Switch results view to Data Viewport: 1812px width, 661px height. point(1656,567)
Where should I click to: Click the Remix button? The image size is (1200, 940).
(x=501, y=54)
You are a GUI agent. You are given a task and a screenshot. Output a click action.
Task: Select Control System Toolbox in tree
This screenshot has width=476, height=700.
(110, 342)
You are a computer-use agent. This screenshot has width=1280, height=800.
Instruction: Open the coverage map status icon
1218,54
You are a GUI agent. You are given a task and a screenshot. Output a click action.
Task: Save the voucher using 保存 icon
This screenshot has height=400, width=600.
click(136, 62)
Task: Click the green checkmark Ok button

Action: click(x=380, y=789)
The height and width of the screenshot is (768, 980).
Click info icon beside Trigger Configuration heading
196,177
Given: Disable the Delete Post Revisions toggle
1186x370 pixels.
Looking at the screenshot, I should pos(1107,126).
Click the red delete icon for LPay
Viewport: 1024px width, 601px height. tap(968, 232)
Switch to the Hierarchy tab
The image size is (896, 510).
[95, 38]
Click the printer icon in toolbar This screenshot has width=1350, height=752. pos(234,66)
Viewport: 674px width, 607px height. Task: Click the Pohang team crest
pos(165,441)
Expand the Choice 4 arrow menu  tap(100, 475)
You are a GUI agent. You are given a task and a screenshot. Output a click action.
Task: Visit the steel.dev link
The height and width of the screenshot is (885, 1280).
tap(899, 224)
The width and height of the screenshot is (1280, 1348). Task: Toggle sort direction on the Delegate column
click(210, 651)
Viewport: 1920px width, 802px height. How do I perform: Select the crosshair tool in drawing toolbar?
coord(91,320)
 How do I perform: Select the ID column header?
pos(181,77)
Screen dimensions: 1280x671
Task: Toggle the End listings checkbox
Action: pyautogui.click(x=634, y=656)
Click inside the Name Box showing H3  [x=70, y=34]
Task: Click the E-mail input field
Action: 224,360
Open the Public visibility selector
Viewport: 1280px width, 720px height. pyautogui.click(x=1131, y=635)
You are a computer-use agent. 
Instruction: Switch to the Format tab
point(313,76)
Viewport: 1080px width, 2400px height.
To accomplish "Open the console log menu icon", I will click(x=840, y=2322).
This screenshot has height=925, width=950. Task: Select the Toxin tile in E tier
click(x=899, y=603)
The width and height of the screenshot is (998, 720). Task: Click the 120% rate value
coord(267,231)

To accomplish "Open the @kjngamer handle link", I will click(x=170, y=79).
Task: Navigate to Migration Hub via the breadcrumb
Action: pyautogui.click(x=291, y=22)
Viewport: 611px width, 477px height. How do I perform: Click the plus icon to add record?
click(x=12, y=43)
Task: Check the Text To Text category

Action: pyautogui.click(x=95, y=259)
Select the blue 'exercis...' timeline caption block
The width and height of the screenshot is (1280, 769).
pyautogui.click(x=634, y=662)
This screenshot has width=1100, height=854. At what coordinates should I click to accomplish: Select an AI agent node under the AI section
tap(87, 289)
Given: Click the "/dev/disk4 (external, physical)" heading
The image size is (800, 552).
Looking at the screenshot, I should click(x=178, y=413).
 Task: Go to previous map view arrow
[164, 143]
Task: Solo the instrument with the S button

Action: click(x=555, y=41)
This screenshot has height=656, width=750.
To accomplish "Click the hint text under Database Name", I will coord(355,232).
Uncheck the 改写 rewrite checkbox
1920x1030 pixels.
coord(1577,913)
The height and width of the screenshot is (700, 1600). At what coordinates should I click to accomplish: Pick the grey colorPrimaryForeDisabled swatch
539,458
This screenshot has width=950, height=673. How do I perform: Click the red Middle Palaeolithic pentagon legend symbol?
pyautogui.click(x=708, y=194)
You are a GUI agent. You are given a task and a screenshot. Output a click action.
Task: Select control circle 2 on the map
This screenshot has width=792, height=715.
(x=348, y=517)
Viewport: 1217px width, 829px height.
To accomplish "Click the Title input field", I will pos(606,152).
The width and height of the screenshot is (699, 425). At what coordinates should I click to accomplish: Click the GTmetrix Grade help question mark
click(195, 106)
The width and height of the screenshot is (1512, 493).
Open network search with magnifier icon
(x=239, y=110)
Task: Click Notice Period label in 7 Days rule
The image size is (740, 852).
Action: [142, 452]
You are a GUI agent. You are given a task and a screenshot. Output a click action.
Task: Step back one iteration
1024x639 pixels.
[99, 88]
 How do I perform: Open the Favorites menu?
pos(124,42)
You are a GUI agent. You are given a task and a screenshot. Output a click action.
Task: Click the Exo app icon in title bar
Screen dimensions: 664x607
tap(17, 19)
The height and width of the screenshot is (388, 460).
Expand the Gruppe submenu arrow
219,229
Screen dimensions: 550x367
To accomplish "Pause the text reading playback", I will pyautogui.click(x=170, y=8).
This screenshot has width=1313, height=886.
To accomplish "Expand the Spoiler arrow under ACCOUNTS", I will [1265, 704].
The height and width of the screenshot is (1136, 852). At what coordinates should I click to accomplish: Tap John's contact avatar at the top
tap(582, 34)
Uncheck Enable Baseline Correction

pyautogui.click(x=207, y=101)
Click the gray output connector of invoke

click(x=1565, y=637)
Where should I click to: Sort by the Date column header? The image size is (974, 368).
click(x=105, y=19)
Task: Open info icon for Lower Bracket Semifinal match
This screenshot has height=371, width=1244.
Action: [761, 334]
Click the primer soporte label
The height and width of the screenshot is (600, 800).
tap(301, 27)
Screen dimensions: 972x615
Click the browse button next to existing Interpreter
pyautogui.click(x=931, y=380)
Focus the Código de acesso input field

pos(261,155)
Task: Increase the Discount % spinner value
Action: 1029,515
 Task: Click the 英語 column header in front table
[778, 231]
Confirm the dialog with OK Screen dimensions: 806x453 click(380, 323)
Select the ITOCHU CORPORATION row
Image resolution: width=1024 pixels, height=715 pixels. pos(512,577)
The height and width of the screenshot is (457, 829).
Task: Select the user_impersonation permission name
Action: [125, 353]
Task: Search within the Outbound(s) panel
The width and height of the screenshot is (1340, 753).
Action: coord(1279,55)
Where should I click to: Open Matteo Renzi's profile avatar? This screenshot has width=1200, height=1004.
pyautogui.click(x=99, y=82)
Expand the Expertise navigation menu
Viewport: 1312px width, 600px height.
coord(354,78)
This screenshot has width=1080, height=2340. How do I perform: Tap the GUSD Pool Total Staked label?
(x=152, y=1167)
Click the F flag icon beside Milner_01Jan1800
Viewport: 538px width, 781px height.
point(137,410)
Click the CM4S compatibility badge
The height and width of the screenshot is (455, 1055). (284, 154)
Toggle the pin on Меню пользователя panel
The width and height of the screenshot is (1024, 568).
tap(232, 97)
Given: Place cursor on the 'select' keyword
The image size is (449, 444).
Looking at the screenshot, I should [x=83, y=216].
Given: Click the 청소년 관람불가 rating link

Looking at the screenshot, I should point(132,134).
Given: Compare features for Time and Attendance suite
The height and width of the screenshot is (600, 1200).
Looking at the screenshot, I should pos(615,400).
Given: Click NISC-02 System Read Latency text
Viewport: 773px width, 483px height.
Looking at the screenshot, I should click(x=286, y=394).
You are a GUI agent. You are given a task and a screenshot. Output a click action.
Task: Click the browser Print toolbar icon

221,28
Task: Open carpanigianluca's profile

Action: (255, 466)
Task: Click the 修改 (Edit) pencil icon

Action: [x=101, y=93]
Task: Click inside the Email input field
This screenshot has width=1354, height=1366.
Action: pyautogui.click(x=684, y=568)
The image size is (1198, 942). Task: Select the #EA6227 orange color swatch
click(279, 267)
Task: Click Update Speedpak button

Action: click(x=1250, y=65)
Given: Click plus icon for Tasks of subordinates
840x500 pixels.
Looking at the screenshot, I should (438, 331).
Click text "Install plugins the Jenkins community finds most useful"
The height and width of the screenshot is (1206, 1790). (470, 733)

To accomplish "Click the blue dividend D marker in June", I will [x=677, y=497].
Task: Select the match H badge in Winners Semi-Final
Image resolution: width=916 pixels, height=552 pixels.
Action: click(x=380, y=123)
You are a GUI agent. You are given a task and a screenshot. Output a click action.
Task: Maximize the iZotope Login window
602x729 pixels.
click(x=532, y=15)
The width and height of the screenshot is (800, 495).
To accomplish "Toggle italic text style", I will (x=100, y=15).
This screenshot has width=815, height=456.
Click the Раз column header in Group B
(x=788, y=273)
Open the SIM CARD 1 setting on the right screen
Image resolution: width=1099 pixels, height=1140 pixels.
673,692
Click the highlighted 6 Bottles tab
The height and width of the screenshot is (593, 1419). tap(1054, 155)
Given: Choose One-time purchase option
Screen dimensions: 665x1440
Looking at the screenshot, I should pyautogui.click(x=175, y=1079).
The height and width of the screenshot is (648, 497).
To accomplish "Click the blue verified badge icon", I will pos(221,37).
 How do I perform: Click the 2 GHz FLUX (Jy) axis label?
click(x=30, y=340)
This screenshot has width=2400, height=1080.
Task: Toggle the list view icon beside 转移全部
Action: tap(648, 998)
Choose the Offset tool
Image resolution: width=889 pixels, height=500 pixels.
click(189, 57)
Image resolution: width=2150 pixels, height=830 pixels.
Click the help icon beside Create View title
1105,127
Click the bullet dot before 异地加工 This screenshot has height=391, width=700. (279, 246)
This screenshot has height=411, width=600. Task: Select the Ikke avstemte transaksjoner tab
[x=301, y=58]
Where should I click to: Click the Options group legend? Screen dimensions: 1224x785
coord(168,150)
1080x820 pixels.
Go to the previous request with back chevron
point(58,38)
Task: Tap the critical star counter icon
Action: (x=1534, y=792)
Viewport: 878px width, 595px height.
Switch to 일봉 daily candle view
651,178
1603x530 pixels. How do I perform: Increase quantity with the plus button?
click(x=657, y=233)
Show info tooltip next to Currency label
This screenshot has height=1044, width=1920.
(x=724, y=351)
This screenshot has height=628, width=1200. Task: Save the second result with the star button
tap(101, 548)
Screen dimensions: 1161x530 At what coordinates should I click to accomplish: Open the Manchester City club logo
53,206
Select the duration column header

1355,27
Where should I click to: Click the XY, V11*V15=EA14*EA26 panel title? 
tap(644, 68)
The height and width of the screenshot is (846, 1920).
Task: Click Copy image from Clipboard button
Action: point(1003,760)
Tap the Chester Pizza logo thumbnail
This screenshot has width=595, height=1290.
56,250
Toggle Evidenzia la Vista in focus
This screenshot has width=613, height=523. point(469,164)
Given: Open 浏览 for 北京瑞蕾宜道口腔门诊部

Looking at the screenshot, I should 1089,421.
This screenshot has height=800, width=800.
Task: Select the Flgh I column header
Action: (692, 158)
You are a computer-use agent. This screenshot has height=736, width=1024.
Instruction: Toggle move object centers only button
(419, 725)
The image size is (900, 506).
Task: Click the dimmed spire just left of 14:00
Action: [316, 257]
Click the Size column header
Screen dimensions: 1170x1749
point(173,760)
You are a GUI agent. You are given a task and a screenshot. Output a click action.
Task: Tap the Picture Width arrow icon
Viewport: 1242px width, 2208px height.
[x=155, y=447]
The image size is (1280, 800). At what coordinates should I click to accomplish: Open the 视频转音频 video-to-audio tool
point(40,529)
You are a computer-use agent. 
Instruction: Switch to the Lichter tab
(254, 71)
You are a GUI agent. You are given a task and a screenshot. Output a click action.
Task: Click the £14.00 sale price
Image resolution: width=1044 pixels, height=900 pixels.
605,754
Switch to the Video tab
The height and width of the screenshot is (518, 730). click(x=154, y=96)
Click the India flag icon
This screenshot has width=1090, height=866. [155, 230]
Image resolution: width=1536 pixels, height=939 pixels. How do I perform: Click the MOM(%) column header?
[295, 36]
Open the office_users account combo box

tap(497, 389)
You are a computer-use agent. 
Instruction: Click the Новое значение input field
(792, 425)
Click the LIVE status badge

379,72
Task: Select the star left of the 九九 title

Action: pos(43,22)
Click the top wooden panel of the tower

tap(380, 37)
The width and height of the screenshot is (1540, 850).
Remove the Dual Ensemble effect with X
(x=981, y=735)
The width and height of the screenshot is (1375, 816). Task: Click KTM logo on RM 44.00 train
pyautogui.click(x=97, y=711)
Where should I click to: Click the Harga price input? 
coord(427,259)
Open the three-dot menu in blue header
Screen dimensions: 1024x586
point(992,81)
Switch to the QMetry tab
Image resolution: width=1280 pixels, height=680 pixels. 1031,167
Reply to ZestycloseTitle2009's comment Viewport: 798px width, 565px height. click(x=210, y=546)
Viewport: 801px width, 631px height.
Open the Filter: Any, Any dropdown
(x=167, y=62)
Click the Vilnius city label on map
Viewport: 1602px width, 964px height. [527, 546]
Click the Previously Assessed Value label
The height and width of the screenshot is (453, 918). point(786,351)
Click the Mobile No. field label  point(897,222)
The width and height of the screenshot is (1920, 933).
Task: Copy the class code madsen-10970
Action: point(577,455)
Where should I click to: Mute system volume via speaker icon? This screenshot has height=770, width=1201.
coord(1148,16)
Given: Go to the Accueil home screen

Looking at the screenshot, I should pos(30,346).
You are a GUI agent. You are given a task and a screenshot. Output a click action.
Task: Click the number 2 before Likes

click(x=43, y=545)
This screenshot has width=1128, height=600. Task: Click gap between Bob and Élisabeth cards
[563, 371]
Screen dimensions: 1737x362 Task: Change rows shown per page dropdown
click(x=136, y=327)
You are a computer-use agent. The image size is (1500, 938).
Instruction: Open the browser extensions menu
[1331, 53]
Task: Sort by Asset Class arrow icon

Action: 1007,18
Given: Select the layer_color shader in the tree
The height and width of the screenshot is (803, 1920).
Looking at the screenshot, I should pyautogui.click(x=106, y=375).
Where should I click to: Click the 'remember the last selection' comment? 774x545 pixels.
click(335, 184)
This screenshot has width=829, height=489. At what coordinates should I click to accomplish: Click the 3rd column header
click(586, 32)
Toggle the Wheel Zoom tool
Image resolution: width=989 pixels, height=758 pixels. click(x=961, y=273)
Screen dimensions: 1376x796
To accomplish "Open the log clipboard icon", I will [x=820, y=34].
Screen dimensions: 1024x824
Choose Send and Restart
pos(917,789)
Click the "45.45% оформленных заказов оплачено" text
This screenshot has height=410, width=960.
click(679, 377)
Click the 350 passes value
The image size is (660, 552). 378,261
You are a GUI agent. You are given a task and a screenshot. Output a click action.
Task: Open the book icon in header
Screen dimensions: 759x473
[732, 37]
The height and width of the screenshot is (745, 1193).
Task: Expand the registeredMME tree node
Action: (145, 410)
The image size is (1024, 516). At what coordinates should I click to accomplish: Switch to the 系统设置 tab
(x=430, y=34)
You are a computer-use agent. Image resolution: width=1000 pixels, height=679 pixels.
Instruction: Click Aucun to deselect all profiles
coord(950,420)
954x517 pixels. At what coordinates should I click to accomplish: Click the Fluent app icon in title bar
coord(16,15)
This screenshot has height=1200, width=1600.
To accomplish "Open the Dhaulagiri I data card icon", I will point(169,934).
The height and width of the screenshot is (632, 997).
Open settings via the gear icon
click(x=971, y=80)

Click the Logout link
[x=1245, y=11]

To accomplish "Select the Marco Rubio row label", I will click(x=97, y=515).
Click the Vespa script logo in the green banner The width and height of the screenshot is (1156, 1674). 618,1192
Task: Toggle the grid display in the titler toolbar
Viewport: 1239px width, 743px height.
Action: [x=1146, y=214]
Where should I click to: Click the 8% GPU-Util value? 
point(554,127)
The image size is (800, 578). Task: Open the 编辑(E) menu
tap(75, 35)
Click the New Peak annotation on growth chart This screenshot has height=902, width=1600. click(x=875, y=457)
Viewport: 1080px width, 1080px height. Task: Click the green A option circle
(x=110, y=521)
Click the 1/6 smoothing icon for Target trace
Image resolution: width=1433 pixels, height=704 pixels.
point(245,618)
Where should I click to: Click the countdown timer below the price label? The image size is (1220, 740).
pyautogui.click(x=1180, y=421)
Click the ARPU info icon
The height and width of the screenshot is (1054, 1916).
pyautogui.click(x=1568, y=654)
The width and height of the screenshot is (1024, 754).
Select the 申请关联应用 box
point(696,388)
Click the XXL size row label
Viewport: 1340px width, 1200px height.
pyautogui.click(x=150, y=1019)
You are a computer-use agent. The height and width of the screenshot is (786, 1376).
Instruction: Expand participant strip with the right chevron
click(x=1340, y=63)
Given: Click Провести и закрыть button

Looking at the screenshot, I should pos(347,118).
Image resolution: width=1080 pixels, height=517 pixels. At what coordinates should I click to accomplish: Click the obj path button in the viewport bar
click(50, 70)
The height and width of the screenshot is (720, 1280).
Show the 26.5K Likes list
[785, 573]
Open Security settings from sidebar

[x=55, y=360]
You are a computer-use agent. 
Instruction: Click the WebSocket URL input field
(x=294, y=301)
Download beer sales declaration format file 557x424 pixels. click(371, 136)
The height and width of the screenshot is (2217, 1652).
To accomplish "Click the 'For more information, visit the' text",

══════════════════════════════

PROBLEM REQUIREMENTS: Nothing but the lines from the beginning of the records through the line with "The height and width of the screenshot is (768, 980)." should appear, each printed exactly.

WRITTEN RESPONSE:
Switch results view to Data Viewport: 1812px width, 661px height. point(1656,567)
Where should I click to: Click the Remix button? The image size is (1200, 940).
(x=501, y=54)
You are a GUI agent. You are given a task and a screenshot. Output a click action.
Task: Select Control System Toolbox in tree
This screenshot has width=476, height=700.
(110, 342)
You are a computer-use agent. This screenshot has width=1280, height=800.
Instruction: Open the coverage map status icon
1218,54
You are a GUI agent. You are given a task and a screenshot. Output a click action.
Task: Save the voucher using 保存 icon
This screenshot has height=400, width=600.
click(136, 62)
Task: Click the green checkmark Ok button

Action: click(x=380, y=789)
The height and width of the screenshot is (768, 980).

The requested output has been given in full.